>>>

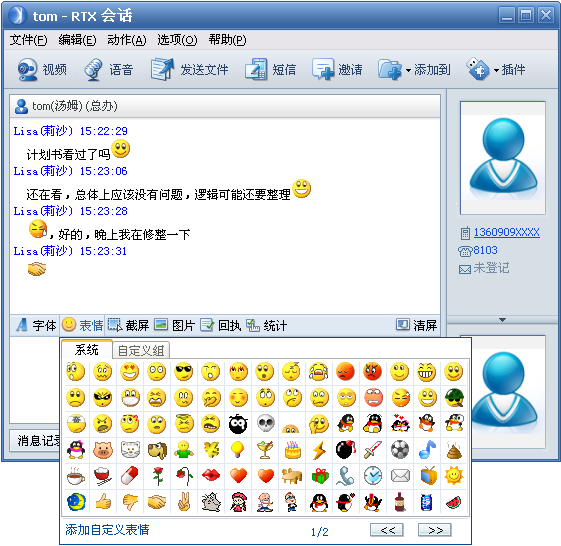Insert an image with 图片
561x546 pixels.
(x=175, y=325)
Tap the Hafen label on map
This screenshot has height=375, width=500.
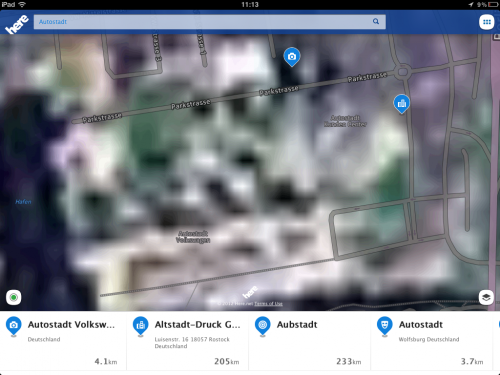[x=23, y=202]
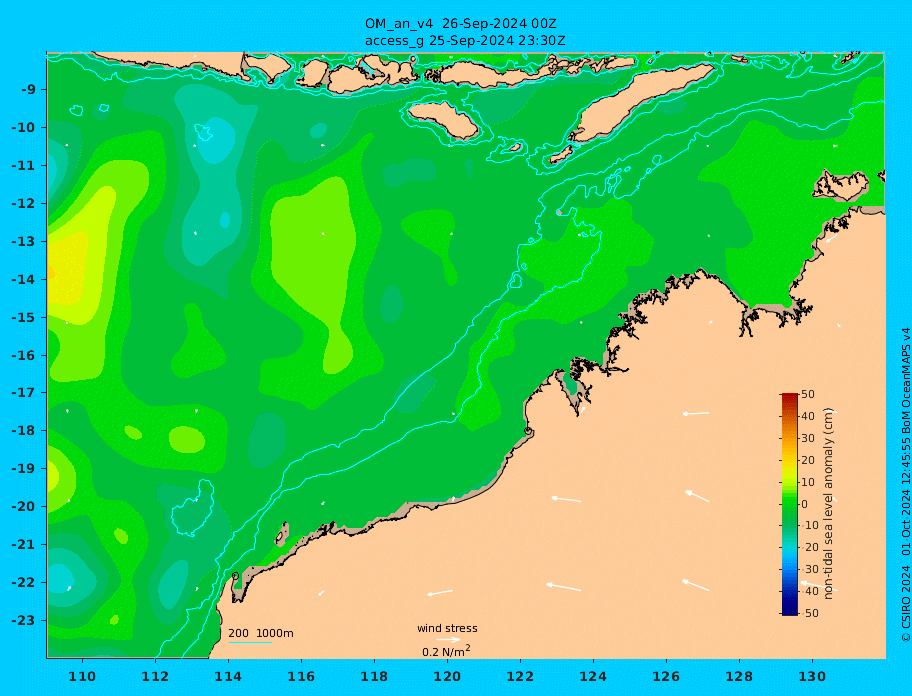Image resolution: width=912 pixels, height=696 pixels.
Task: Click the -15 latitude axis label
Action: 24,317
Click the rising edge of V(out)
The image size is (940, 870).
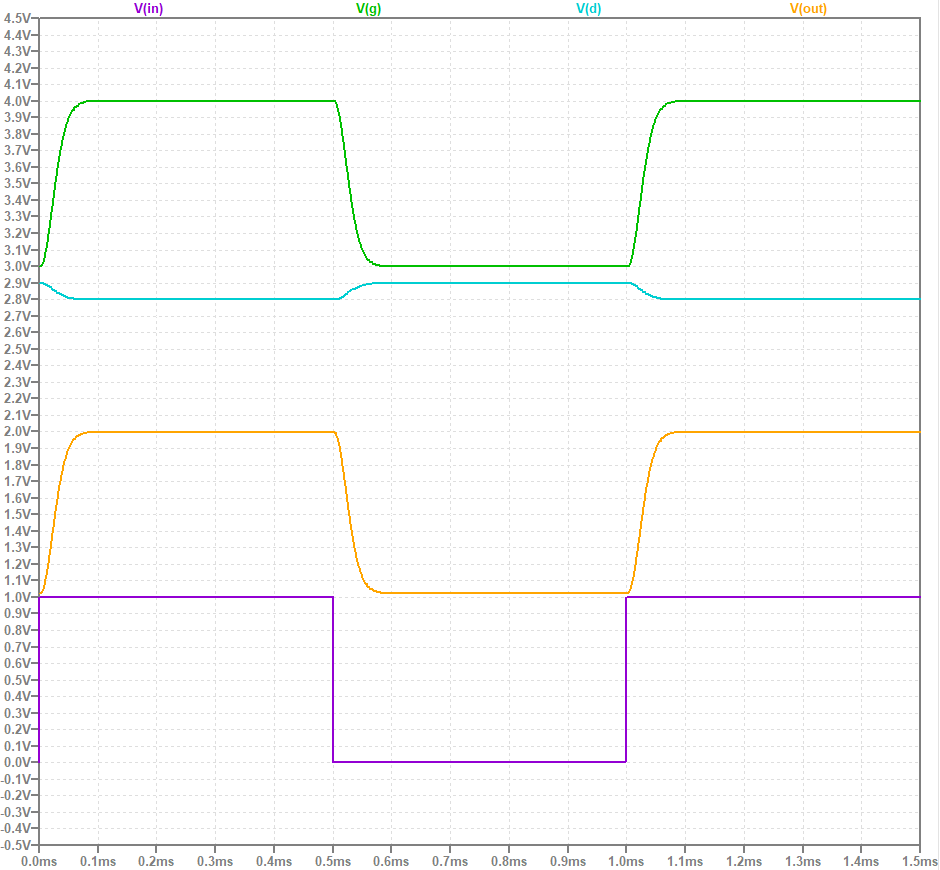point(645,510)
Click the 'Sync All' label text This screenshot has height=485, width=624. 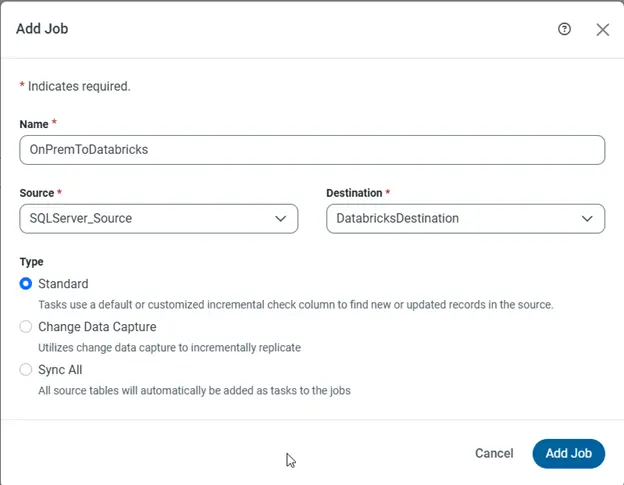tap(60, 370)
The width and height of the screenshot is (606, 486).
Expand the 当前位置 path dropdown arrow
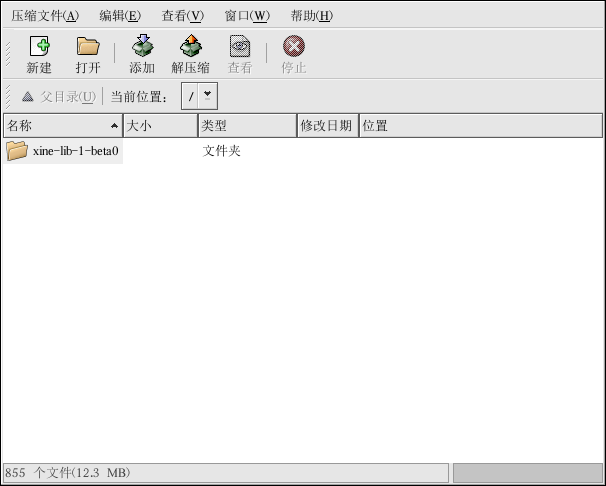tap(207, 96)
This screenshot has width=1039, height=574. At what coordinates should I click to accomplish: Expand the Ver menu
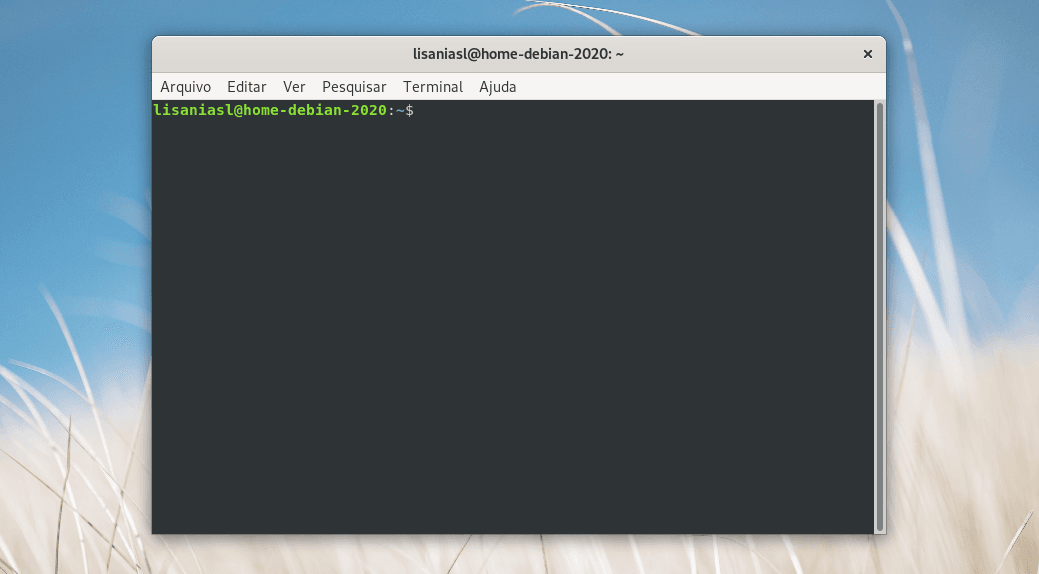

<<<

Copy out the lines exactly as written, beginning with the one that contains "The width and" and ending with the last line of the material; do not include pictures.

» Exercise answer
The width and height of the screenshot is (606, 486).
Expand the 当前位置 path dropdown arrow
tap(207, 96)
This screenshot has width=1039, height=574. At what coordinates should I click to accomplish: Expand the Ver menu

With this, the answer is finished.